▸ Given text:
>> begin

I doubt many modern uni researchers want to be granted a personal library and have an opportunity to get in with Trump’s kids. Internet is our public library now. Having an interconnected worldwide information cloud is far superior to having a collection of manuscripts stashed somewhere, we’re better off in this regard.
To be more precise, we shouldn’t compare Aristotle with average student, not even with someone doing research in a uni basement. Would be fairer to compare to Carl Sagan, Steven Hawking, who also mastered several fields of study. In the case of Hawking, it's fairly obvious that he operates at a higher intellectual level than Aristotle. By virtue of absorbing the entire physics lineage in the course of a long life. In the case of average student - the volume of information is yet to transform into quality that can be compared with life's work of greats.
Sorry for the late reply (and continuing the tangent), but yeah, I'm not trying to compare Aristotle with the average student. The people I was referencing are, by any academic definition we care to provide, incredibly intelligent. And your examples of Sagan and Hawking are actually very useful for me here. It's not enough to just be smart. I know it kinda breaks people who rely on a universal meritocratic approach to the modern world, but time and place (effectively: lucky) have a huge impact on how famous you are and therefore the amount your work shapes public consciousness.
There's not even necessarily a relation between being famous and doing good work. Edison vs. Tesla being a fantastic historical example (where Tesla
is famous, but mostly being for That Funny Inventor Dude, and not the guy Edison nicked ideas from and got rich on).

>> end

▸ Direction 1: Copy the stretch of the forum discussion on Aristotle and fame from "I doubt many" through "in this regard." word for word.
▸ Direction 2: Pick up the forum discussion about Aristotle, fame, and luck after its final sentence and keep writing it.

▸ Records supplied:

>> begin

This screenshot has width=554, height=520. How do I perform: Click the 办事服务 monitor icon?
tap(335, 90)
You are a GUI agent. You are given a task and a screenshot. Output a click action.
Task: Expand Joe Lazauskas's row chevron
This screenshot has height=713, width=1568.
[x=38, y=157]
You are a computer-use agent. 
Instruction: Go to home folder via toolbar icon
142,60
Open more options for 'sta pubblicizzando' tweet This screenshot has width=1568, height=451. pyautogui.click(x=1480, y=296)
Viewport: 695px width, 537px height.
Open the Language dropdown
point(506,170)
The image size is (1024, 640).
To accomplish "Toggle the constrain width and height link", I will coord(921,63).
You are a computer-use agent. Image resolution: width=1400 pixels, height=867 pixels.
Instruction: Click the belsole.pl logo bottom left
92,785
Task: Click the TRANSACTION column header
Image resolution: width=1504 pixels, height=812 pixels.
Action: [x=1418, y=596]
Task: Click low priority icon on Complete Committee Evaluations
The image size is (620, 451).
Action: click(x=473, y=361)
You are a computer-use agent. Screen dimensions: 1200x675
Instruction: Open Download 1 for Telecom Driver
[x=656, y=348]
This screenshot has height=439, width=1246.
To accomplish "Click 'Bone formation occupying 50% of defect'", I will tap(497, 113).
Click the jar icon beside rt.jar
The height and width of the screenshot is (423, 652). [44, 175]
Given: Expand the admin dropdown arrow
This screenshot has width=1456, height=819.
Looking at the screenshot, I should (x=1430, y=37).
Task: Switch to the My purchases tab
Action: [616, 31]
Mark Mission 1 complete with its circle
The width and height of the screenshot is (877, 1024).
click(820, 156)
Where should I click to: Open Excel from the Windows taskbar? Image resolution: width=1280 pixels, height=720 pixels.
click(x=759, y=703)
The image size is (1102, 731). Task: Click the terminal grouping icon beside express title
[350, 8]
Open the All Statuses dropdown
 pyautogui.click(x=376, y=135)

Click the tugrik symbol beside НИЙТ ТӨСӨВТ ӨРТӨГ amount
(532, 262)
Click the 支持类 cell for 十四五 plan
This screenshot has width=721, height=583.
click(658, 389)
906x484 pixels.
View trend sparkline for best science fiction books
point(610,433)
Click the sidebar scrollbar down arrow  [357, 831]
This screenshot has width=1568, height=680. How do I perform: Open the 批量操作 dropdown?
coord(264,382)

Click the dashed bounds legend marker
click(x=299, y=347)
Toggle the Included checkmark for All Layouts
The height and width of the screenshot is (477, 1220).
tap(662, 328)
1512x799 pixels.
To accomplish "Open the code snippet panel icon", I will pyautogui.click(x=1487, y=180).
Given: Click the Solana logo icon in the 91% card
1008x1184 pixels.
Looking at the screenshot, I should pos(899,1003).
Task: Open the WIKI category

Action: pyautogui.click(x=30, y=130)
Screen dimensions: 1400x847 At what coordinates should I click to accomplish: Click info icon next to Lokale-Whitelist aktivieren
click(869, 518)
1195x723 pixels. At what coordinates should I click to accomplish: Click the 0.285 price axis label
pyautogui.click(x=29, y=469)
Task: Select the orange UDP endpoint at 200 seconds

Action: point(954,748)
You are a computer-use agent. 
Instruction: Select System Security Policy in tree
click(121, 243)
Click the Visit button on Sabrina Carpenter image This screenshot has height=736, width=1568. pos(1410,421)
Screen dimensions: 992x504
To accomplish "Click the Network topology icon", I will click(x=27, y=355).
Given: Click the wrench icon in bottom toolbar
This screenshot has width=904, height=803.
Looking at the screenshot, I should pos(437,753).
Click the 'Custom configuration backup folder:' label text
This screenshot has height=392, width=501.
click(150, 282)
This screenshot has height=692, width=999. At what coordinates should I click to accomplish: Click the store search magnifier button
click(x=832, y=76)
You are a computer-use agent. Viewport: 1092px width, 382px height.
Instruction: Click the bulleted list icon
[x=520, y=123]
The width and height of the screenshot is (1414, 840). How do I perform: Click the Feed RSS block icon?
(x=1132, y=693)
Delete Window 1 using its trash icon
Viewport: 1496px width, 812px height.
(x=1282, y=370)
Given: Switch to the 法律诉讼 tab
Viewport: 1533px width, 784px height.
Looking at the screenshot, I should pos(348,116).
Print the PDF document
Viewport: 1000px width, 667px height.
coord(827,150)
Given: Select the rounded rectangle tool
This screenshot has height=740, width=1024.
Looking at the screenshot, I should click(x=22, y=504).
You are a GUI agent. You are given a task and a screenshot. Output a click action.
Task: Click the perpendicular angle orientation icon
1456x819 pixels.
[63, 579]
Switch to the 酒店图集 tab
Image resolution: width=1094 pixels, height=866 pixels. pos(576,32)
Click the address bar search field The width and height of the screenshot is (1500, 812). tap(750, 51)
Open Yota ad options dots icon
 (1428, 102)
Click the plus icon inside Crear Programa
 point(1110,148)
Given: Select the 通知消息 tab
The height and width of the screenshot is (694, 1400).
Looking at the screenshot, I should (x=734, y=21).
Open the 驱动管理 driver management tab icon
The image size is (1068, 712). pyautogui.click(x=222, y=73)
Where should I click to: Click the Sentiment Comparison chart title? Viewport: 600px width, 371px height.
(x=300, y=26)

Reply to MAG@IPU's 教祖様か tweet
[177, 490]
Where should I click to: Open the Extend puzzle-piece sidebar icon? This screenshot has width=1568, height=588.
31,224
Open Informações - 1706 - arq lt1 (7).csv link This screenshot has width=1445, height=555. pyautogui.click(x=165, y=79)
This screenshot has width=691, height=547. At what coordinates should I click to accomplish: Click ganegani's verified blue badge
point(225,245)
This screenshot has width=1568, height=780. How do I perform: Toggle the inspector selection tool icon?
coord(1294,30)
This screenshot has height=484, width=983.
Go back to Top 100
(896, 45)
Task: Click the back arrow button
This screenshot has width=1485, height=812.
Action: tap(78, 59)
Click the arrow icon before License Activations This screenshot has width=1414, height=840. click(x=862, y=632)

>> end

▸ Exercise answer 1:
I doubt many modern uni researchers want to be granted a personal library and have an opportunity to get in with Trump’s kids. Internet is our public library now. Having an interconnected worldwide information cloud is far superior to having a collection of manuscripts stashed somewhere, we’re better off in this regard.

▸ Exercise answer 2:
But what I meant about being granted a personal library is being granted that kind of
resource. And a resource is time (see: my reference to the rat race). How much of Aristotle being able to work is dependent on the conditions that cultivated that? I'd never say 100%, but it's not going to be 0% either.
I had a family by choice, and I have all the time that comes with that (not much). But even before my partner and I started a family, there were constraints on my time that meant I couldn't work on nearly anything that I wanted to. Constraints that we accept as the way the world works, etc, et al, but these are constraints that historically, exceptional figures were able to bypass or mitigate in some fashion. And they're exceptional in part
because of that. The British codebreakers that worked on Enigma was a lot larger than Turing himself, and many of them comparable levels of genius. But we know Turing more for a variety of factors. Fame is complicated. And in Aristotle's case it's compelling for us because there's still so much we don't know. There's only so much of his work that we've recovered. And that drives investigation; it drives the
mythos.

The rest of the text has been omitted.